• About this task
Retype every entry exactly, character for character.
========
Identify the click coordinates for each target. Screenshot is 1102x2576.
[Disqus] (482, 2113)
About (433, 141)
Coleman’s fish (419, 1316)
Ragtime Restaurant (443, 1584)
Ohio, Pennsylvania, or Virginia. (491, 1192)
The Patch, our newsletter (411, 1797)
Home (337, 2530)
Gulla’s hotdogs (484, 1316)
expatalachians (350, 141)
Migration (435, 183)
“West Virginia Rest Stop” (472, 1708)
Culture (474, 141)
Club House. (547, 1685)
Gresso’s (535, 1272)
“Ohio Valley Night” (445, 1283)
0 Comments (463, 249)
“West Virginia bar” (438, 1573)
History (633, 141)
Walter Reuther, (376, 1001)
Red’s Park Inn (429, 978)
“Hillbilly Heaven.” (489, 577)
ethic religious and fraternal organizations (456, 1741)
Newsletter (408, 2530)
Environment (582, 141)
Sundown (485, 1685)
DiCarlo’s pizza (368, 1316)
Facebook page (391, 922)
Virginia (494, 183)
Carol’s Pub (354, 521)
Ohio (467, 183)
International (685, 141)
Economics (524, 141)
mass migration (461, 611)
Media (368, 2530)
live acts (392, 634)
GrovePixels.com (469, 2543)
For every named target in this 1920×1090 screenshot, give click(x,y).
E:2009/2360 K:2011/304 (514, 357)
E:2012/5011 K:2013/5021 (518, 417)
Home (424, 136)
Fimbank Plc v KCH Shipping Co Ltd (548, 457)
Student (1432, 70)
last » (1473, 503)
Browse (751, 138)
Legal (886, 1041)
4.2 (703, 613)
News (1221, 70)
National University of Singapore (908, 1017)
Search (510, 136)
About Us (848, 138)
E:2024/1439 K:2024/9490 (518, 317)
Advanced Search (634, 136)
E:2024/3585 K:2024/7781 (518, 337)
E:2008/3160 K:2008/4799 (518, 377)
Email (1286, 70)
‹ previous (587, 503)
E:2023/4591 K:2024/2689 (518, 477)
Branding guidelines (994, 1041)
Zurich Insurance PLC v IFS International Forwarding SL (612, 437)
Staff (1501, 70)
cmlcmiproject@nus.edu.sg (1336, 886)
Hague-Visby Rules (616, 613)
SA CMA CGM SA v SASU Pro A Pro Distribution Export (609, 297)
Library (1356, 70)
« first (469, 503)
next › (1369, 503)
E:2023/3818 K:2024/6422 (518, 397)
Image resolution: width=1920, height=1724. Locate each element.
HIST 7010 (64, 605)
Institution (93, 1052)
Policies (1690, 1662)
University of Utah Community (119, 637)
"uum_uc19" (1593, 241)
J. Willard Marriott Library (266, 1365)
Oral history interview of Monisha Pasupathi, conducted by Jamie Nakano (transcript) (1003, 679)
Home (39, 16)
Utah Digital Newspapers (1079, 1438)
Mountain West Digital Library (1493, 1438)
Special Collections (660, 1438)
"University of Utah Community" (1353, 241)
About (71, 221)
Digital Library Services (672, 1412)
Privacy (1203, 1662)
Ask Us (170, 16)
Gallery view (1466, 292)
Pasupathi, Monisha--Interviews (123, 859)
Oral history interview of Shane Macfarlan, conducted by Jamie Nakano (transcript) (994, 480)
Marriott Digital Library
========
• Reply
Identify the click coordinates for each target. Screenshot is 1102x2576.
[Disqus] (482, 2113)
About (433, 141)
Coleman’s fish (419, 1316)
Ragtime Restaurant (443, 1584)
Ohio, Pennsylvania, or Virginia. (491, 1192)
The Patch, our newsletter (411, 1797)
Home (337, 2530)
Gulla’s hotdogs (484, 1316)
expatalachians (350, 141)
Migration (435, 183)
“West Virginia Rest Stop” (472, 1708)
Culture (474, 141)
Club House. (547, 1685)
Gresso’s (535, 1272)
“Ohio Valley Night” (445, 1283)
0 Comments (463, 249)
“West Virginia bar” (438, 1573)
History (633, 141)
Walter Reuther, (376, 1001)
Red’s Park Inn (429, 978)
“Hillbilly Heaven.” (489, 577)
ethic religious and fraternal organizations (456, 1741)
Newsletter (408, 2530)
Environment (582, 141)
Sundown (485, 1685)
DiCarlo’s pizza (368, 1316)
Facebook page (391, 922)
Virginia (494, 183)
Carol’s Pub (354, 521)
Ohio (467, 183)
International (685, 141)
Economics (524, 141)
mass migration (461, 611)
Media (368, 2530)
live acts (392, 634)
GrovePixels.com (469, 2543)
For every named target in this 1920×1090 screenshot, give click(x,y).
E:2009/2360 K:2011/304 (514, 357)
E:2012/5011 K:2013/5021 (518, 417)
Home (424, 136)
Fimbank Plc v KCH Shipping Co Ltd (548, 457)
Student (1432, 70)
last » (1473, 503)
Browse (751, 138)
Legal (886, 1041)
4.2 (703, 613)
News (1221, 70)
National University of Singapore (908, 1017)
Search (510, 136)
About Us (848, 138)
E:2024/1439 K:2024/9490 (518, 317)
Advanced Search (634, 136)
E:2024/3585 K:2024/7781 (518, 337)
E:2008/3160 K:2008/4799 (518, 377)
Email (1286, 70)
‹ previous (587, 503)
E:2023/4591 K:2024/2689 (518, 477)
Branding guidelines (994, 1041)
Zurich Insurance PLC v IFS International Forwarding SL (612, 437)
Staff (1501, 70)
cmlcmiproject@nus.edu.sg (1336, 886)
Hague-Visby Rules (616, 613)
SA CMA CGM SA v SASU Pro A Pro Distribution Export (609, 297)
Library (1356, 70)
« first (469, 503)
next › (1369, 503)
E:2023/3818 K:2024/6422 (518, 397)
Image resolution: width=1920, height=1724. Locate each element.
HIST 7010 (64, 605)
Institution (93, 1052)
Policies (1690, 1662)
University of Utah Community (119, 637)
"uum_uc19" (1593, 241)
J. Willard Marriott Library (266, 1365)
Oral history interview of Monisha Pasupathi, conducted by Jamie Nakano (transcript) (1003, 679)
Home (39, 16)
Utah Digital Newspapers (1079, 1438)
Mountain West Digital Library (1493, 1438)
Special Collections (660, 1438)
"University of Utah Community" (1353, 241)
About (71, 221)
Digital Library Services (672, 1412)
Privacy (1203, 1662)
Ask Us (170, 16)
Gallery view (1466, 292)
Pasupathi, Monisha--Interviews (123, 859)
Oral history interview of Shane Macfarlan, conducted by Jamie Nakano (transcript) (994, 480)
Marriott Digital Library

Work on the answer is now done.